===== PROVIDED INFORMATION =====
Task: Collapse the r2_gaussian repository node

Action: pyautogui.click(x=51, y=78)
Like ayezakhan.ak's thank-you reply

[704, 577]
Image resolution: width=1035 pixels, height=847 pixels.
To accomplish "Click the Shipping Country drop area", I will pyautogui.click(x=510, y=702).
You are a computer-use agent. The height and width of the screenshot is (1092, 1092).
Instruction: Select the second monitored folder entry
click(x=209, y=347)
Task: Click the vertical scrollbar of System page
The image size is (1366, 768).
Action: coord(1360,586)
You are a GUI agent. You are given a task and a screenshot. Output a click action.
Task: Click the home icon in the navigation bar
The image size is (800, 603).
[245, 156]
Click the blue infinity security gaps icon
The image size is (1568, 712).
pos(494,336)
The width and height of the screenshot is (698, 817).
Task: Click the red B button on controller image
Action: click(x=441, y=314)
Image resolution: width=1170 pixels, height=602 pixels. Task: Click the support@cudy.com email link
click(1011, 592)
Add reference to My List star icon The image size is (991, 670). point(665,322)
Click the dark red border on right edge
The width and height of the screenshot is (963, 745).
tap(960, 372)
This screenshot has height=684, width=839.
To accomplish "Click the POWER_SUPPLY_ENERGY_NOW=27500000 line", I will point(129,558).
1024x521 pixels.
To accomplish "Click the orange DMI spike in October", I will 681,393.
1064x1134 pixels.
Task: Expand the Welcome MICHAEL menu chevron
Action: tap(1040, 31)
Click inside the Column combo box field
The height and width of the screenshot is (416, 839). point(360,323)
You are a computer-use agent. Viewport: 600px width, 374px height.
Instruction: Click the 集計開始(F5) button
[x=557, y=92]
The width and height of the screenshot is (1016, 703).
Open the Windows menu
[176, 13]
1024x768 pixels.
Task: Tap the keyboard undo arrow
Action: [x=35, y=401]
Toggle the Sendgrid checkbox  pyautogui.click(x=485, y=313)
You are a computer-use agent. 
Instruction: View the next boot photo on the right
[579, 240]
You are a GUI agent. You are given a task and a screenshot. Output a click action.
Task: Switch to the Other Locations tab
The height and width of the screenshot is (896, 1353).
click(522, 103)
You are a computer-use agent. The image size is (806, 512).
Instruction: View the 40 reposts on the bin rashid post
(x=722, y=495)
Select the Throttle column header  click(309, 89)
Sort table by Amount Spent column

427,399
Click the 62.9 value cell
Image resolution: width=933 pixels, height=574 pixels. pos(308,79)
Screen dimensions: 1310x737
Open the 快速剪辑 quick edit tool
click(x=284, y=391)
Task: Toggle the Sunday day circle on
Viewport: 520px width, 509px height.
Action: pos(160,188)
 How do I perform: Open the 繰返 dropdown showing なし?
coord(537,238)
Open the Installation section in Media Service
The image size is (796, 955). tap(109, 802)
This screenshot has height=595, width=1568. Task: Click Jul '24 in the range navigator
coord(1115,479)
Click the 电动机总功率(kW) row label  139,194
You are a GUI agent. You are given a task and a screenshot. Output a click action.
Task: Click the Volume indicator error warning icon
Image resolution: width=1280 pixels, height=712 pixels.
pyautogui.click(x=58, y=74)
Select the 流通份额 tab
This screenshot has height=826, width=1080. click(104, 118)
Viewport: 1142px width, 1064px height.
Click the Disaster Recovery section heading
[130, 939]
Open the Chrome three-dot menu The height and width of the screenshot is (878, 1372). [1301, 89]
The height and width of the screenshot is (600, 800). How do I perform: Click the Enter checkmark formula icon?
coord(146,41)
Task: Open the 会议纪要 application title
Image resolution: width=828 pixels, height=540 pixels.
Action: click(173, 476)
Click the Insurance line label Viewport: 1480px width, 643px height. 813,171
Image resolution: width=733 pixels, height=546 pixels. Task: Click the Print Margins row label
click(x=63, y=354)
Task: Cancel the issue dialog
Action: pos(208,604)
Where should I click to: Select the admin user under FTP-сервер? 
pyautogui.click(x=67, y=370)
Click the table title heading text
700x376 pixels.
=====
# PROBLEM REQUIREMENTS:
Retype the listing above word for word.

# RESULT OF THE EXERCISE:
Task: Collapse the r2_gaussian repository node

Action: pyautogui.click(x=51, y=78)
Like ayezakhan.ak's thank-you reply

[704, 577]
Image resolution: width=1035 pixels, height=847 pixels.
To accomplish "Click the Shipping Country drop area", I will pyautogui.click(x=510, y=702).
You are a computer-use agent. The height and width of the screenshot is (1092, 1092).
Instruction: Select the second monitored folder entry
click(x=209, y=347)
Task: Click the vertical scrollbar of System page
The image size is (1366, 768).
Action: coord(1360,586)
You are a GUI agent. You are given a task and a screenshot. Output a click action.
Task: Click the home icon in the navigation bar
The image size is (800, 603).
[245, 156]
Click the blue infinity security gaps icon
The image size is (1568, 712).
pos(494,336)
The width and height of the screenshot is (698, 817).
Task: Click the red B button on controller image
Action: click(x=441, y=314)
Image resolution: width=1170 pixels, height=602 pixels. Task: Click the support@cudy.com email link
click(1011, 592)
Add reference to My List star icon The image size is (991, 670). point(665,322)
Click the dark red border on right edge
The width and height of the screenshot is (963, 745).
tap(960, 372)
This screenshot has height=684, width=839.
To accomplish "Click the POWER_SUPPLY_ENERGY_NOW=27500000 line", I will point(129,558).
1024x521 pixels.
To accomplish "Click the orange DMI spike in October", I will 681,393.
1064x1134 pixels.
Task: Expand the Welcome MICHAEL menu chevron
Action: tap(1040, 31)
Click inside the Column combo box field
The height and width of the screenshot is (416, 839). point(360,323)
You are a computer-use agent. Viewport: 600px width, 374px height.
Instruction: Click the 集計開始(F5) button
[x=557, y=92]
The width and height of the screenshot is (1016, 703).
Open the Windows menu
[176, 13]
1024x768 pixels.
Task: Tap the keyboard undo arrow
Action: [x=35, y=401]
Toggle the Sendgrid checkbox  pyautogui.click(x=485, y=313)
You are a computer-use agent. 
Instruction: View the next boot photo on the right
[579, 240]
You are a GUI agent. You are given a task and a screenshot. Output a click action.
Task: Switch to the Other Locations tab
The height and width of the screenshot is (896, 1353).
click(522, 103)
You are a computer-use agent. The image size is (806, 512).
Instruction: View the 40 reposts on the bin rashid post
(x=722, y=495)
Select the Throttle column header  click(309, 89)
Sort table by Amount Spent column

427,399
Click the 62.9 value cell
Image resolution: width=933 pixels, height=574 pixels. pos(308,79)
Screen dimensions: 1310x737
Open the 快速剪辑 quick edit tool
click(x=284, y=391)
Task: Toggle the Sunday day circle on
Viewport: 520px width, 509px height.
Action: pos(160,188)
 How do I perform: Open the 繰返 dropdown showing なし?
coord(537,238)
Open the Installation section in Media Service
The image size is (796, 955). tap(109, 802)
This screenshot has height=595, width=1568. Task: Click Jul '24 in the range navigator
coord(1115,479)
Click the 电动机总功率(kW) row label  139,194
You are a GUI agent. You are given a task and a screenshot. Output a click action.
Task: Click the Volume indicator error warning icon
Image resolution: width=1280 pixels, height=712 pixels.
pyautogui.click(x=58, y=74)
Select the 流通份额 tab
This screenshot has height=826, width=1080. click(104, 118)
Viewport: 1142px width, 1064px height.
Click the Disaster Recovery section heading
[130, 939]
Open the Chrome three-dot menu The height and width of the screenshot is (878, 1372). [1301, 89]
The height and width of the screenshot is (600, 800). How do I perform: Click the Enter checkmark formula icon?
coord(146,41)
Task: Open the 会议纪要 application title
Image resolution: width=828 pixels, height=540 pixels.
Action: click(173, 476)
Click the Insurance line label Viewport: 1480px width, 643px height. 813,171
Image resolution: width=733 pixels, height=546 pixels. Task: Click the Print Margins row label
click(x=63, y=354)
Task: Cancel the issue dialog
Action: pos(208,604)
Where should I click to: Select the admin user under FTP-сервер? 
pyautogui.click(x=67, y=370)
Click the table title heading text
700x376 pixels.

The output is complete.